Express Online: Editorial | 27. Januar 2005

OB-Wahl

Welchen Oberbürgermeister hätten's denn gern? Eine Handvoll stehen zur Auswahl, wenn die Marburgerinnen und Marburger am 30. Januar gen Urne ziehen. Nach Oberbürgermeister Dietrich Möller (CDU), der im Sommer in den Ruhestand geht, wird es erst der zweite per Direktwahl ermittelte OB dieser Stadt sein (siehe Thema der Woche). Und der klassische Zeitvertreib im Vorfeld des Votums sind natürlich Trends und Prognosen.

So hat Dr. Norbert Kersting, Politikwissenschaftler an der Philippina, auch für die OB-Wahl wieder eine repräsentative Umfrage durchgeführt, derzufolge Bürgermeister Egon Vaupel (SPD) als gemeinsamer Kandidat von rot-grün sich im ersten Wahlgang mit 55 Prozent durchsetzen würde. CDU-Import Lutz Heer und Dr.
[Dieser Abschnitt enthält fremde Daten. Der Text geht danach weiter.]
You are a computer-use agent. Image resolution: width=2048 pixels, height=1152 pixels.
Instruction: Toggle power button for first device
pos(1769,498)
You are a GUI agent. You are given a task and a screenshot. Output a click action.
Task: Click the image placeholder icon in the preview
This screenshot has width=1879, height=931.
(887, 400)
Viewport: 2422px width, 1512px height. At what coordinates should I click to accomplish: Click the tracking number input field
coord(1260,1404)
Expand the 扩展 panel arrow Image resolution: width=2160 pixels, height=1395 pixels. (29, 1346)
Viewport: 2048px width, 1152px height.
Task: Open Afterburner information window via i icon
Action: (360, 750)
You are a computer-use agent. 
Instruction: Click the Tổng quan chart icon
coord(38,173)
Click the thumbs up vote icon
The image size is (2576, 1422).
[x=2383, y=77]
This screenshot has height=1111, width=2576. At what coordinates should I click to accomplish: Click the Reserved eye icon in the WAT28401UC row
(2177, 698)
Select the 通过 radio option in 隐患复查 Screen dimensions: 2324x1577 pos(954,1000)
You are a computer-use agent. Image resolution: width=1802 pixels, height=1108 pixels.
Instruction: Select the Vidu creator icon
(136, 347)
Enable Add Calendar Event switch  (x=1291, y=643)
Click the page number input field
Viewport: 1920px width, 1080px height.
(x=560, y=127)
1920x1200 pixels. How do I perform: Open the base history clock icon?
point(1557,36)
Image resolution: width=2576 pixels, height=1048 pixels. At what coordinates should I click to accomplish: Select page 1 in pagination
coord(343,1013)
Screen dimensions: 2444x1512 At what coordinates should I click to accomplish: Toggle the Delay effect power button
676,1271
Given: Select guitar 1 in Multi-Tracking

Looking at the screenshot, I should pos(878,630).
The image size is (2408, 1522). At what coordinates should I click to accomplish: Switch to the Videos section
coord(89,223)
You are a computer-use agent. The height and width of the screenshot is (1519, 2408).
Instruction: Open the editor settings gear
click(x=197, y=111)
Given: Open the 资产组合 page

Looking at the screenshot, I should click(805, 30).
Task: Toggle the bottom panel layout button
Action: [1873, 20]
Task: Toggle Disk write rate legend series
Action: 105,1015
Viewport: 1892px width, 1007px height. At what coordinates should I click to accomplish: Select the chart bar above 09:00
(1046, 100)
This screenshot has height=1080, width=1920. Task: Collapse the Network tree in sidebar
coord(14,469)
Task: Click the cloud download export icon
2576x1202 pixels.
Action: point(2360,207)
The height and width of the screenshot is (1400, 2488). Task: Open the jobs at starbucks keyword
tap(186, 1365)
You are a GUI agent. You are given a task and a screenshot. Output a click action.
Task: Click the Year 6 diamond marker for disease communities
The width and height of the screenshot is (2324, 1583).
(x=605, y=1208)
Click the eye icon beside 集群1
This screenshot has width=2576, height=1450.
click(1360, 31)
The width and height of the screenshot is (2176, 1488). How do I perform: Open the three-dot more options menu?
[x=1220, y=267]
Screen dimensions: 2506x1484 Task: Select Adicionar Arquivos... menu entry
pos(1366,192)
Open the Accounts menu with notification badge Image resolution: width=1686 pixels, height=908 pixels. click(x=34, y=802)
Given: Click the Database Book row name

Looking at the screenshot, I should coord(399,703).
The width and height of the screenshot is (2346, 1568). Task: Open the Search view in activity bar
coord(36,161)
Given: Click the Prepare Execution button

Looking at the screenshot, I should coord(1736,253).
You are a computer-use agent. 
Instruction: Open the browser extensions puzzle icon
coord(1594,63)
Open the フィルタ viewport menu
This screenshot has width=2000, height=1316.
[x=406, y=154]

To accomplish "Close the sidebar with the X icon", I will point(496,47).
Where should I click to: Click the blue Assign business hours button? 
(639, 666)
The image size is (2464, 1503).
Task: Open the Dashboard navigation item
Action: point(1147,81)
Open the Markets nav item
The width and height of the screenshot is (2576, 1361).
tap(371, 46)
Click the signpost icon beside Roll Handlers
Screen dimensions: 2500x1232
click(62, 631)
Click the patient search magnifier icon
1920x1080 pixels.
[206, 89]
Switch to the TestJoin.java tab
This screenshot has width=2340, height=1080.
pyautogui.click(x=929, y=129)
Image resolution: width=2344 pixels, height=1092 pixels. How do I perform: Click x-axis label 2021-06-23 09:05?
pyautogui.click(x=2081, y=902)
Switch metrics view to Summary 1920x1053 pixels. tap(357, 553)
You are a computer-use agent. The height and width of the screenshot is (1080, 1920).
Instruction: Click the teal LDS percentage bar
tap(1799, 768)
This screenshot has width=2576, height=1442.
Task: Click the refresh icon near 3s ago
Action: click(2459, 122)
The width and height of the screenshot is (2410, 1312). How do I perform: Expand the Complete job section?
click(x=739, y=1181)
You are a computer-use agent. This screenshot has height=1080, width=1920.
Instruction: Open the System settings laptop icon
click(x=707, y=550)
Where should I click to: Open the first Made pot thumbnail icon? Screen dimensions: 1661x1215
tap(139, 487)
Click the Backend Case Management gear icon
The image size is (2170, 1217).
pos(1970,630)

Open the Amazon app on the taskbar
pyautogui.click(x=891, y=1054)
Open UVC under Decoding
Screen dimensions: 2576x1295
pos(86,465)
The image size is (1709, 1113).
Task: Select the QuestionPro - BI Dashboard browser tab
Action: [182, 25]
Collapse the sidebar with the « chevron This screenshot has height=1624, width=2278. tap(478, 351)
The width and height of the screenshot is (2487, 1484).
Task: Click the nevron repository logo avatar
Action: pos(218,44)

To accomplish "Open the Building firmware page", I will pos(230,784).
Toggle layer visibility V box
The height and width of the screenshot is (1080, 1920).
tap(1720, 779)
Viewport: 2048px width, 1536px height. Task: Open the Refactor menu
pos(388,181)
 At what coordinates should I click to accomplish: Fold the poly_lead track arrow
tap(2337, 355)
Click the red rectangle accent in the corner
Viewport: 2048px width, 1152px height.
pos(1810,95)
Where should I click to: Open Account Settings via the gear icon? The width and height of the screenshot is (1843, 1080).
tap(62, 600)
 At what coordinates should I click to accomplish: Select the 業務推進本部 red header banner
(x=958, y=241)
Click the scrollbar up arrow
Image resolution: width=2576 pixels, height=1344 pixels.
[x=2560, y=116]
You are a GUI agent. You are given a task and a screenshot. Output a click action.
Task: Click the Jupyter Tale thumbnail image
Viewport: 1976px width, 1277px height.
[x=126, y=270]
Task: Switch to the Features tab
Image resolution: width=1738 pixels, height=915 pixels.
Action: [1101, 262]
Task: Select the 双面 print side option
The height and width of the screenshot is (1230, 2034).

Gregor Huesmann (MBL), der Apotheker mit Entertainment-Anspruch, folgen in der Prognose mit 22 und 17 Prozent. Abgeschlagen in der Kersting-Erhebung Gastronom Jan-Bernd Röllmann (BfM / FDP) und Blista-Betriebsrat Pit Metz (PDS / Marburger Linke) mit vier bzw. zwei Prozent.

Ganz anders – und viel spannender – sieht der Trend unter den Express-Leserinnen und Lesern aus. Rund 4.000 haben bis Redaktionsschluss online auf die Frage geantwortet "Wie heißt der kommende Oberbürgermeister?"

Eine Frage die, zugegeben, nicht nur prognostische Anstrengungen auslöst, sondern häufig nach dem Wunschprinzip beantwortet wird und keine repräsentativen Zahlen ermittelt. Auch hier liegt zwar Vaupel vorn (37,19 Prozent), aber das Feld rückt dichter zusammen: Heer (19,99) und Metz (19,49) Kopf an Kopf, gefolgt von Huesmann (14,74) und Röllmann (8,58).

Daniel Hajdarovic


Express Online: Editorial | 27. Januar 2005

Humankapital

Zum Unwort des Jahres 2004 hat die unabhängige Jury aus sechs Sprachwissenschaftlern nun also den Begriff "Humankapital" erkoren. Begründung des Frankfurter Jury-Sprechers Horst Dieter Schlosser: Der Begriff fördere "die primär ökonomische Bewertung aller denkbaren Lebensbezüge". Der Verwendung des Wortes als Fachterminus innerhalb der Wirtschaftswissenschaften wurde durchaus das Placet erteilt. Die Jury beanstandete aber, dass darüber hinaus in immer mehr Lebensbezügen vom "Humankapital" schwadroniert wird und erst durch diese Omnipräsenz Menschen zur rein wirtschaftlich relevanten Größe degradiert würden.

Nicht nur aus Kreisen von Konzernmanagern, die unfreiwillig zum Paten des "Sieger"-Wortes wurden, gab es Kritik an dieser Wahl. Auch manche journalistischen Kommentare fanden am "Humankapital" nichts auszusetzen: Kapital ist doch eine tolle Sache und der Begriff ist ja auch gar nicht böse, sondern eher würdigend gemeint. Eine bessere Bestätigung für die Jury-Entscheidung hätte es freilich gar nicht geben können als diese Art von Kritik.

Die Ökonomisierung unseres Denkens und unserer Sprache ist schließlich ein schleichender Prozess – irgendwann bemerkt man nicht mehr, welche Zynismen da aus der Feder fließen. Um das zu begreifen sei ins Gedächtnis gerufen, auf wen dieser Begriff 1998 schon angewendet wurde, als die Jury ihn erstmals anprangerte: auf Kinder. Und wenigstens die sollten eine Lobby auch jenseits ihrer Verwertbarkeit finden.